© Jens Ziehe

Rien ne nous y préparait : Wolfgang Tillmans au centre Pompidou

Quelques semaines avant sa fermeture pour travaux, le Centre Pompidou présente une exposition inédite de Wolfgang Tillmans. L’artiste allemand occupe tout le niveau 2, soit 6000 m², pour une rétrospective impressionnante jusqu’au 22 septembre 2025. L’exposition se distingue par son absence de logique chronologique et son interaction unique avec l’espace de la Bibliothèque publique d’information (Bpi).

Espèce d’espace

On le sait – et c’est d’ailleurs un des éléments de communication de l’exposition –, le Centre Pompidou fermera ses portes en septembre pour au moins cinq ans de travaux. Déjà, il y a quelques semaines, l’étage de la Bibliothèque publique d’information (Bpi) fermait, laissant démunis de nombreux étudiants, chercheurs et personnes avides de fonds et de lieux pour travailler. Mais à partir du 13 juin et jusqu’au 22 septembre 2025, la Bpi rouvre ses portes pour une transformation inédite dans l’histoire du Centre.

© Jens Ziehe

Quasiment tous les rangs de chaises, de tables et de rayonnages ont disparu. Plus que jamais, Wolfgang Tillmans et les commissaires de l’exposition se sont amusés avec l’espace que propose un lieu, en l’occurrence la Bpi, en grande partie avec les tirages des photographies de l’artiste, mais aussi avec des objets personnels, des collages inédits ou des produits dérivés de ses photographies – couvertures d’albums, de livres, etc.

© Jens Ziehe

Certains rayonnages servent ainsi à accrocher des tirages ; on peut retrouver une ou deux photographies scotchées directement sur une sortie de secours… La mise en espace particulière de cette exposition met en avant tous les rapprochements qu’on peut faire entre le travail de Wolfgang Tillmans et les notions de savoir, de transmission, et de répétition.

© Jens Ziehe

L’exposition, sans parcours fléché, favorise la déambulation libre. Les photographies de Tillmans se répètent sous diverses formes : tantôt en grand format, tantôt en petit tirage scotché au mur, ou encore sur des pochettes de vinyle familières. Que l’on connaisse ou non son travail, ses images reviennent, révélant souvent avec surprise que des portraits d’artistes célèbres sont signés Wolfgang Tillmans.

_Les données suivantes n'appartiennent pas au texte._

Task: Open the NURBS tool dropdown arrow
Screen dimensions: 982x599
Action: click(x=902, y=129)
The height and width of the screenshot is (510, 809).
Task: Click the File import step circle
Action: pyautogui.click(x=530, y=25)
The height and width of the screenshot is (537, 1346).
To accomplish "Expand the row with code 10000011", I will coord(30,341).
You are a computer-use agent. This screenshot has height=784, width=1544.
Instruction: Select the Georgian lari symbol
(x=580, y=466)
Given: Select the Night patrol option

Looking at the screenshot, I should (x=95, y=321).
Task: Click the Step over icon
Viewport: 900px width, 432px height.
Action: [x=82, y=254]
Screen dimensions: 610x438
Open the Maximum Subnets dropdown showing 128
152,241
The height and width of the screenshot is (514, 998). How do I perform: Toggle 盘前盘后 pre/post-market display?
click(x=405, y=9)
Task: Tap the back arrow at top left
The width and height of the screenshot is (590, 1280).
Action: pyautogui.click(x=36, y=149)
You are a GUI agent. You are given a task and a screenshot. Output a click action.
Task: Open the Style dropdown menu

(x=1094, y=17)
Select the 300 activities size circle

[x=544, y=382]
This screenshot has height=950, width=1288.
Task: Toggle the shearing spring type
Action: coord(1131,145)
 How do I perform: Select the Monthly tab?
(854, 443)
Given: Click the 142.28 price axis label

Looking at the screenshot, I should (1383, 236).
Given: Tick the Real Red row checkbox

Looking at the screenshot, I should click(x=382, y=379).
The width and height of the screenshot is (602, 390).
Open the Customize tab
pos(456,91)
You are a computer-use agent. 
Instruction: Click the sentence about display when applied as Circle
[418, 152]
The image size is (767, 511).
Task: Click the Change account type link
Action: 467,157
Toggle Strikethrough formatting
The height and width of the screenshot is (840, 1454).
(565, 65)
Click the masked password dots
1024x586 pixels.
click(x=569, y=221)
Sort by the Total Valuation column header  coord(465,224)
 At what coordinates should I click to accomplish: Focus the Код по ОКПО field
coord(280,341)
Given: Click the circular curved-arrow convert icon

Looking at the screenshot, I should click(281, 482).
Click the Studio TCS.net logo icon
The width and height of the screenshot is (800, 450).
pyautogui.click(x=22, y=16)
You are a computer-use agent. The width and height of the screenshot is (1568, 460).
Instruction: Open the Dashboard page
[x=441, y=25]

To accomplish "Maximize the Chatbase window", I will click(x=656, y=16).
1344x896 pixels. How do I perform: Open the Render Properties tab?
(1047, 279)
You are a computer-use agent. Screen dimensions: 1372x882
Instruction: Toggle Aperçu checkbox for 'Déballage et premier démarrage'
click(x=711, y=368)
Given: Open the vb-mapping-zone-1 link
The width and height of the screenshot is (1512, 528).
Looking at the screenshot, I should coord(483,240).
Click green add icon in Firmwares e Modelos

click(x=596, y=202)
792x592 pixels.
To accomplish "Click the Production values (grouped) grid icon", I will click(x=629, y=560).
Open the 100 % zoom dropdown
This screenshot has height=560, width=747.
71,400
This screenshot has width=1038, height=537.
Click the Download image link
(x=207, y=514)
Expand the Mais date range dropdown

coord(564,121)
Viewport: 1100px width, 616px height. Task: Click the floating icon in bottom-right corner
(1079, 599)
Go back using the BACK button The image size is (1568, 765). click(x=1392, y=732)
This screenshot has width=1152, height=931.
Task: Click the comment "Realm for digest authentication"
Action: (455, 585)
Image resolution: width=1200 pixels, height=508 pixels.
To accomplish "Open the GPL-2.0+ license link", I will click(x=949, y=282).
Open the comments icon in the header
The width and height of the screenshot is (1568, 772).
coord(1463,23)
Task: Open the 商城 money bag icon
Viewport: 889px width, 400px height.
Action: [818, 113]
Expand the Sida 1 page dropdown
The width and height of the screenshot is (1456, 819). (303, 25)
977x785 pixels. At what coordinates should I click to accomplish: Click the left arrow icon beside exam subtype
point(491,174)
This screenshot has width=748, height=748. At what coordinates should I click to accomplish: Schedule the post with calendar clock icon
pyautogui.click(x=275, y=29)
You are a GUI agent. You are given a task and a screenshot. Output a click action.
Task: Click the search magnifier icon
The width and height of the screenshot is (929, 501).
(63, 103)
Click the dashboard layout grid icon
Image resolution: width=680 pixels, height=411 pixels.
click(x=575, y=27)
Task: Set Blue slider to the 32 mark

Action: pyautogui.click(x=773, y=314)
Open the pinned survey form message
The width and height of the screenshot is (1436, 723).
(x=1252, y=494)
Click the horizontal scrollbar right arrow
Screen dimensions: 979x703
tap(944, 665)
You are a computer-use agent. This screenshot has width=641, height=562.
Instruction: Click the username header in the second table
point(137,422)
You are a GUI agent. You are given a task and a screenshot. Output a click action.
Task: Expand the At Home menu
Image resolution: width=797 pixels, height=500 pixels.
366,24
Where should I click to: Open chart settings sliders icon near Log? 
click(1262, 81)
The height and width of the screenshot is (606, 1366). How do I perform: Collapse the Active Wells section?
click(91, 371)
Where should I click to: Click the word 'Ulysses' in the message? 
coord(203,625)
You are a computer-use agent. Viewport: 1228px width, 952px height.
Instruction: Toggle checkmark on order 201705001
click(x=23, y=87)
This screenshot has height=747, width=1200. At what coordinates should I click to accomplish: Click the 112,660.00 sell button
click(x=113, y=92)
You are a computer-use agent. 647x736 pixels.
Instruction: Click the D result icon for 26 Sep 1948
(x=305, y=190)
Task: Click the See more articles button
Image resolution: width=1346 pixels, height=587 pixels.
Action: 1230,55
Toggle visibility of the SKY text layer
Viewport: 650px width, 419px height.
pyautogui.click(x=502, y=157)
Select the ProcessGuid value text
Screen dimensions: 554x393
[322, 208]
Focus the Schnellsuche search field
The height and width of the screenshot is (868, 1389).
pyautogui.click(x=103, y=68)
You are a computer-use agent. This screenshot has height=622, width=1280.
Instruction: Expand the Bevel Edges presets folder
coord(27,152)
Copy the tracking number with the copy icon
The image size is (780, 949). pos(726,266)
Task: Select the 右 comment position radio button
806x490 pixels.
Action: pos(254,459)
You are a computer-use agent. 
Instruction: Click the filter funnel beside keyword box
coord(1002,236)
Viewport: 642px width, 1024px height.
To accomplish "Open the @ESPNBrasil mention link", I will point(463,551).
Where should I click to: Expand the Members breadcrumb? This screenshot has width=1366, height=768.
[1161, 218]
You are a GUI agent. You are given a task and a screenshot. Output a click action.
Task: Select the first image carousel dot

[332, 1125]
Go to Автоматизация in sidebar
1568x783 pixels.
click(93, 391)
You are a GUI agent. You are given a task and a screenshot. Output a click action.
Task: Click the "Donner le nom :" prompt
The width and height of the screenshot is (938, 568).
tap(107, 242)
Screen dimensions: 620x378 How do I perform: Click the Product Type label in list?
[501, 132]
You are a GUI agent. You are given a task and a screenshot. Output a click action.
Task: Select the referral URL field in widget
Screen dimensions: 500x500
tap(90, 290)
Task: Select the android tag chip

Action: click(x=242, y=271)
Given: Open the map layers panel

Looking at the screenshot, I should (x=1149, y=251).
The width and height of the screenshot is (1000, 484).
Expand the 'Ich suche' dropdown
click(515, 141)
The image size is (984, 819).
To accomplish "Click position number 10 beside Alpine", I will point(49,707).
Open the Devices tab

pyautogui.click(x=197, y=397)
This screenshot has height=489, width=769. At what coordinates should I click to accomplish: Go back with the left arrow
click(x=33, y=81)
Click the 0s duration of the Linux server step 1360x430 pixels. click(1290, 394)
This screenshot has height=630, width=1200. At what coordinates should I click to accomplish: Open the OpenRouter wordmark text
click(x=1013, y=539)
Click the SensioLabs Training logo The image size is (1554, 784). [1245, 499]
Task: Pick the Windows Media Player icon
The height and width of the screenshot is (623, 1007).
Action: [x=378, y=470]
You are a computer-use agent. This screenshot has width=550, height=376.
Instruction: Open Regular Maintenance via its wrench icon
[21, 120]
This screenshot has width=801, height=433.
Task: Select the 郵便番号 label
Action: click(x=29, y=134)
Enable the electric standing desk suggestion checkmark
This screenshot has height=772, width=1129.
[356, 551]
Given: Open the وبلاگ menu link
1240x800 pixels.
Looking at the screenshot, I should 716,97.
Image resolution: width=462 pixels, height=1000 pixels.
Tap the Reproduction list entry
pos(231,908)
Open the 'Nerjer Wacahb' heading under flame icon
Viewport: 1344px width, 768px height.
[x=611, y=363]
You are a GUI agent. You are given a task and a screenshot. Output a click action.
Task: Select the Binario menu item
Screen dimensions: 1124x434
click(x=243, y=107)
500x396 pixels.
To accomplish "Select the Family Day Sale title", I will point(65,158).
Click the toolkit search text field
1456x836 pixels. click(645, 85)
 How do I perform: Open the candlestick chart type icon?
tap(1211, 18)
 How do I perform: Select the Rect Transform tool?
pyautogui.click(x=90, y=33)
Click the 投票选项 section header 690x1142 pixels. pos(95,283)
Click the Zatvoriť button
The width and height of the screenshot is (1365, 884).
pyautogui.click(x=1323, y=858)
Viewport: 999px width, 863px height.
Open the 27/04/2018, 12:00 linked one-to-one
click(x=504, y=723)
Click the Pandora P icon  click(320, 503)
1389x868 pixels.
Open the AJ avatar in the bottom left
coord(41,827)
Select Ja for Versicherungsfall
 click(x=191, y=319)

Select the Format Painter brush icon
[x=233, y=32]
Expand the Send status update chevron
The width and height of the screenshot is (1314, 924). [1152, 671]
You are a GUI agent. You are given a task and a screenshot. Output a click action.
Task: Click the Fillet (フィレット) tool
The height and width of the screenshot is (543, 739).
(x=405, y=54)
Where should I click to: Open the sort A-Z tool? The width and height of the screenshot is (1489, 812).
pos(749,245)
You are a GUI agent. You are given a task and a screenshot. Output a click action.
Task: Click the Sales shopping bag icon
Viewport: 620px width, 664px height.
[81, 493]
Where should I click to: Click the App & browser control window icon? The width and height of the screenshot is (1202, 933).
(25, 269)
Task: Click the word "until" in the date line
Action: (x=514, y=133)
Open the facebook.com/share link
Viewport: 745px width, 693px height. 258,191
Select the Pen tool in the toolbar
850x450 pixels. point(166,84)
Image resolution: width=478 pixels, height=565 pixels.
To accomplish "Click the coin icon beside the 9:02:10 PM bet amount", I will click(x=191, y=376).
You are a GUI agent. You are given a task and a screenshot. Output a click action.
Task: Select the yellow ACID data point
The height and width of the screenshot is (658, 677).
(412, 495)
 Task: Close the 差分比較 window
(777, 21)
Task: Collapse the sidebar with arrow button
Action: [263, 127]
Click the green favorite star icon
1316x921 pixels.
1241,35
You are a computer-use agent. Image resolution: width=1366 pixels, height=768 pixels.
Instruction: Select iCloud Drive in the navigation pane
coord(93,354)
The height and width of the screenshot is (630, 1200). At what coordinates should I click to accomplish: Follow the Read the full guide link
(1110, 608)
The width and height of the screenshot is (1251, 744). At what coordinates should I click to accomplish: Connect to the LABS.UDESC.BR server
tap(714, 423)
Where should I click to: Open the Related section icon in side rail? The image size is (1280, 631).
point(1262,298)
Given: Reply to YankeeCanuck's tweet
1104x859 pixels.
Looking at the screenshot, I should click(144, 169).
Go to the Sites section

Issue de secours © Baptiste Thery-Guilbert

La traversée d’une œuvre

Le titre de l’exposition, « Rien ne nous y préparait, tout nous y préparait », peut presque se voir comme le résumé d’une génération, l’aperçu d’une époque où les libertés et les progrès sociaux durement gagnés après des luttes acharnées connaissent un retour de bâton d’une grande intensité. Tout le long de sa carrière, Wolfgang Tillmans a su saisir sa contemporanéité en repoussant les limites du visible, et avec un regard d’une grande modernité.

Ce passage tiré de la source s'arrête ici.